30.000 Radfahrer:innen fordern bei Sternfahrt bessere Infrastruktur in Berlin
Cathleen Hövel30.000 Radfahrer:innen fordern bei Sternfahrt bessere Infrastruktur in Berlin
Rund 30.000 Teilnehmer:innen beim Sternfahrt-Radeln
Die Sternfahrt ist eine langjährige Kampagne des ADFC, die sich für bessere Radbedingungen einsetzt. In diesem Jahr fuhren die Teilnehmenden auf etwa 20 verschiedenen Routen – alle mit Ziel Innenstadt. Autofahrer:innen mussten Umleitungen in Kauf nehmen, da Abschnitte von Autobahnen und Straßen ausschließlich für Radfahrer:innen reserviert waren.

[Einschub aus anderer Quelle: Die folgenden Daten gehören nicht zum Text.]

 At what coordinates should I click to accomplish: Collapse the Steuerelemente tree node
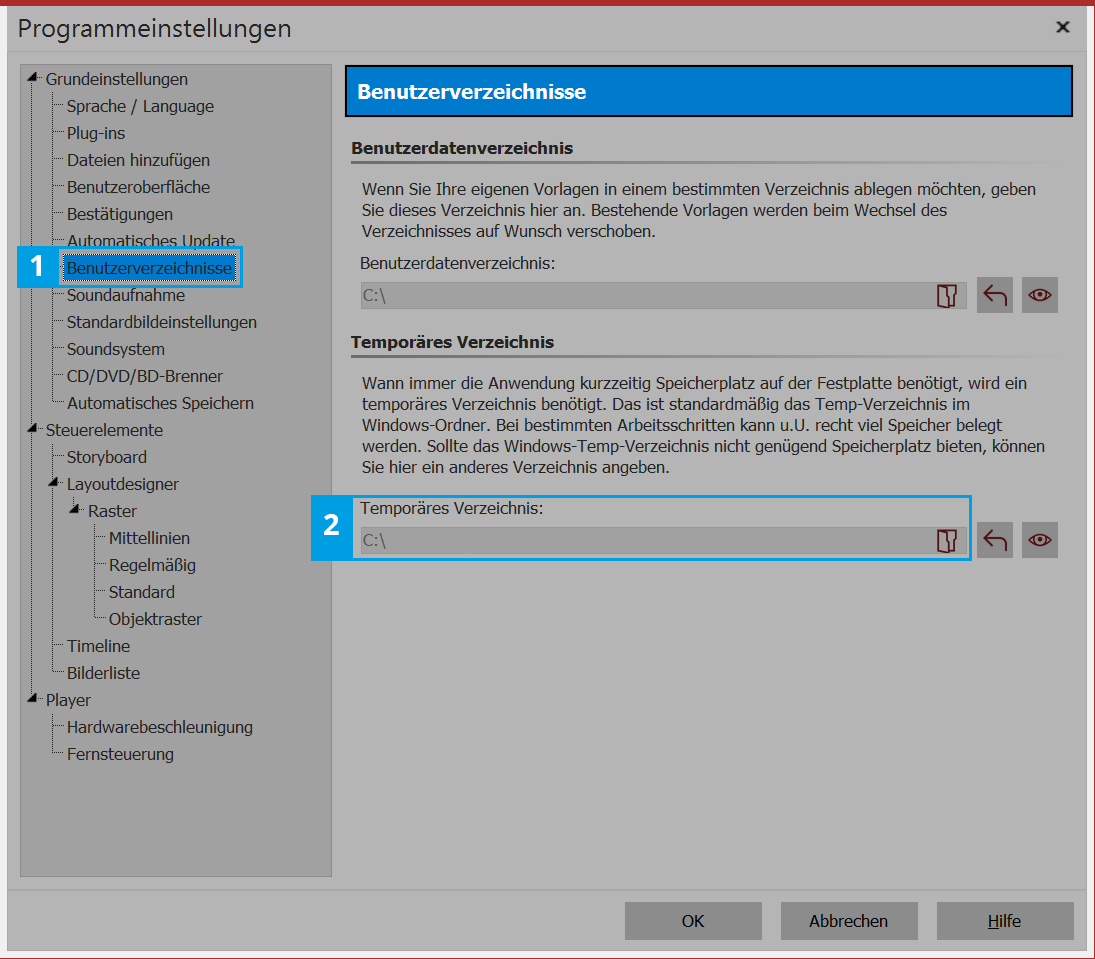[35, 430]
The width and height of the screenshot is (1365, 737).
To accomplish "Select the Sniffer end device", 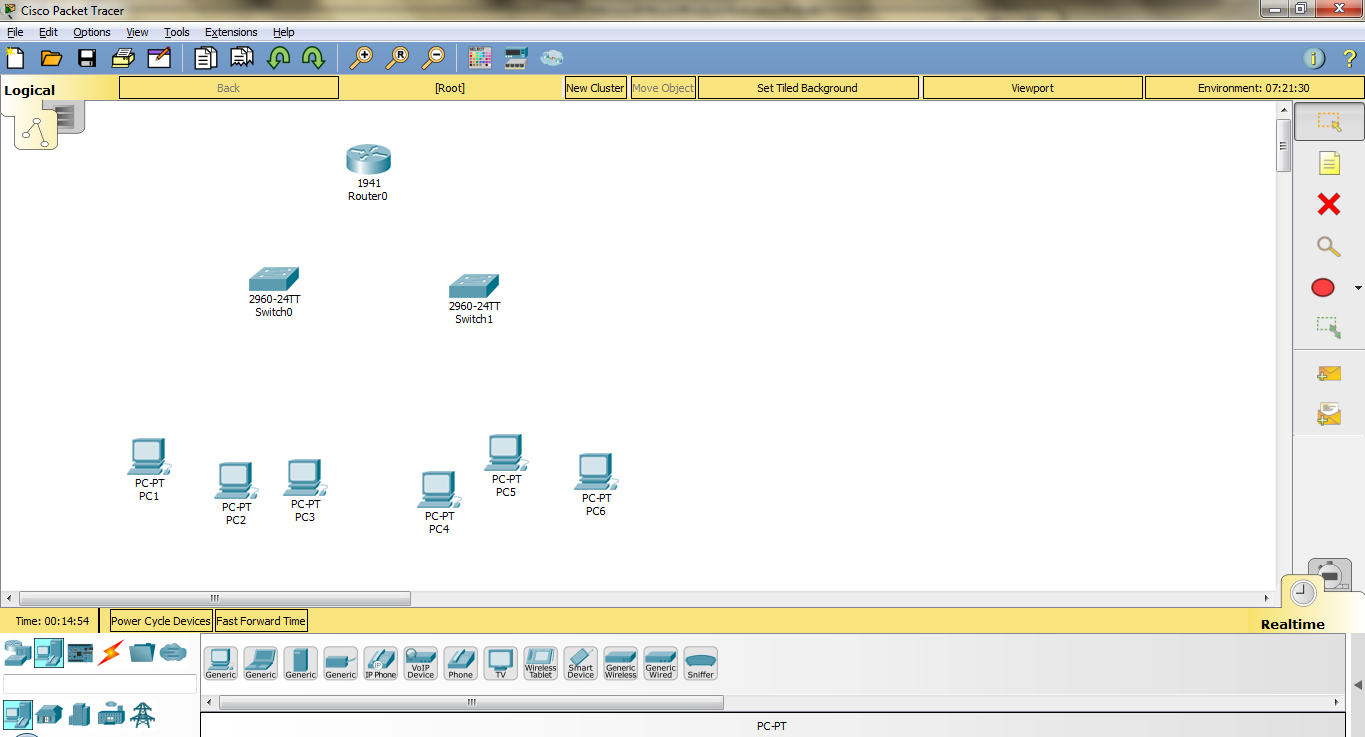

Marlene Alber, Politikberaterin beim ADFC Berlin, nutzte die Veranstaltung, um zu dringendem Handeln aufzurufen. Sie betonte, dass Verkehrsplaner:innen die Sicherheit und den Komfort von Radfahrenden Priorität einräumen müssten. Alber forderte zudem mehr Finanzmittel und den Ausbau der Radinfrastruktur, um Alltagsfahrten sicherer und zugänglicher zu gestalten.
Die temporären Sperrungen zeigten das Potenzial autofreier Räume in der Stadt auf. Radfahrer:innen jeden Alters füllten die Straßen und demonstrierten damit die wachsende Nachfrage nach eigenen Radwegen und verbesserten urbanen Mobilitätsangeboten.
Die Veranstaltung lenkte den Blick auf die Notwendigkeit langfristiger Veränderungen im Berliner Verkehrssystem. Mit 30.000 Teilnehmenden unterstrich die Sternfahrt die Forderungen nach besserer Infrastruktur und mehr Förderung. Der ADFC setzt sich weiterhin für politische Maßnahmen ein, die das Radfahren im Alltag zu einer praktikablen und sicheren Wahl machen.